PS. To be fair to the faithful, there are many who try to reach for a more thoughtful, gentler interpretation of this concept of "submission" which gives it a conflict resolution feel. But that's not what the holy warriors think. Oh Scalia! The attorneys for the states opposing same-sex marriage didn't think it was helpful to suggest same-sex parents were in any way worse than opposite-sex parents. But that did not stop Scalia from going there:
[US Solicitor General] VERRILLI: But there's a quite significant problem with that rationale, and it's this: Right now, today, hundreds of thousands of children are being raised in samesex households. That number is only going to grow. All of the evidence so far shows you that there isn't a problem, and what the and the States' argument really is quite ironic in this respect that it's going to deny marriage, the State JUSTICE SCALIA: That that's quite a statement. All of the evidence shows there is no problem. SOLICITOR GENERAL VERRILLI: Well, I JUSTICE SCALIA: All of the evidence shows there's not a problem. SOLICITOR GENERAL VERRILLI: I I think all of the leading organizations that have filed briefs have said to you that there is a consensus in that, and JUSTICE SCALIA: Well, I think some of the some of the briefs contradicted that.

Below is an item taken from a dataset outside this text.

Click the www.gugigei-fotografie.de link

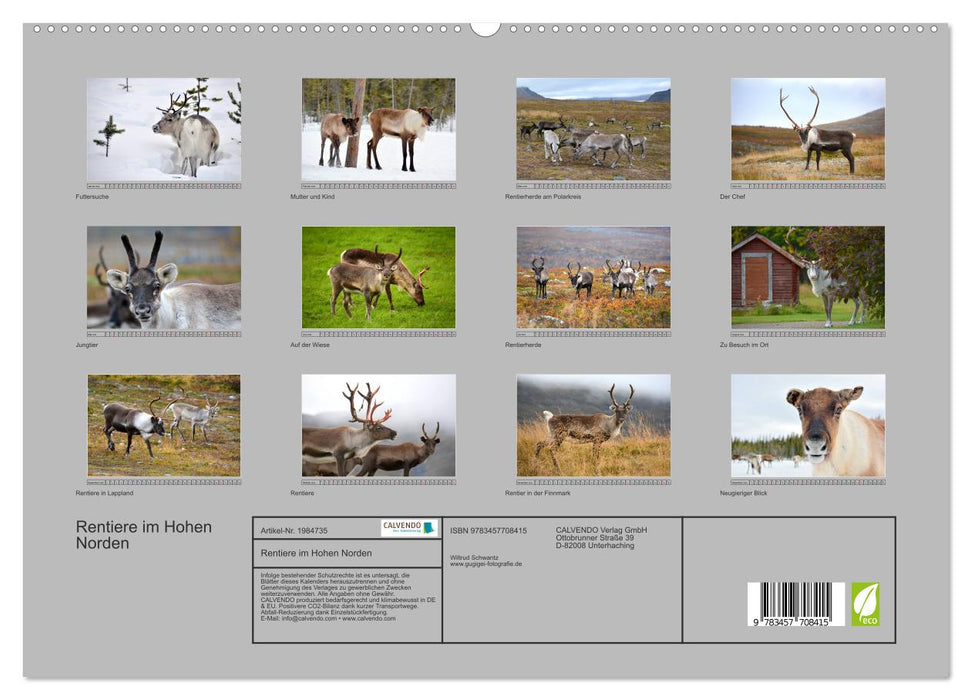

Now, if it had been me I would have said something like "well any study about hetrosexual parents would also demonstrate a variety of problems with their parenting". I'm glad the solicitor general kept his sass in check. It does not help to piss off one of the nine. Consequences Just wanted to throw in Bursch's rambling argument for Michigan's opposition to same-sex marriage...

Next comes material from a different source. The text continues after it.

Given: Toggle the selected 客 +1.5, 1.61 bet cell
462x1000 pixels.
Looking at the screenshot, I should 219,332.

MR. BURSCH: Because if you change the societal meaning of what marriage is - and society has already started to move away from what we always understood marriage to be, that linkage between kids and their biological mom and dad. The more that link is separated, the more likely it is that when you've got an opposite sex couple, that link will not be maintained, because it's more adult-centric, and it's less child-centric. You've got more kids being raised without their biological mom and dad. You have more kids being raised without both parents, you know, typically, without a father, though that's not always the case. And it's not unreasonable for the people in thinking about the possible consequences of changing a definition, which has existed, as Justice Kennedy said, for millennia, might have real consequences. To say otherwise is to say that it's irrational for a person to think that changing an idea about something will have no effect about - on how people think about that idea.
Finally, to be fair, there is some truth to the conservative accusation that some "radical feminists" completely opposed marriage as an irredeemably unequal structure, but that has mostly changed. Heck, even Gloria Steinem get married in the end.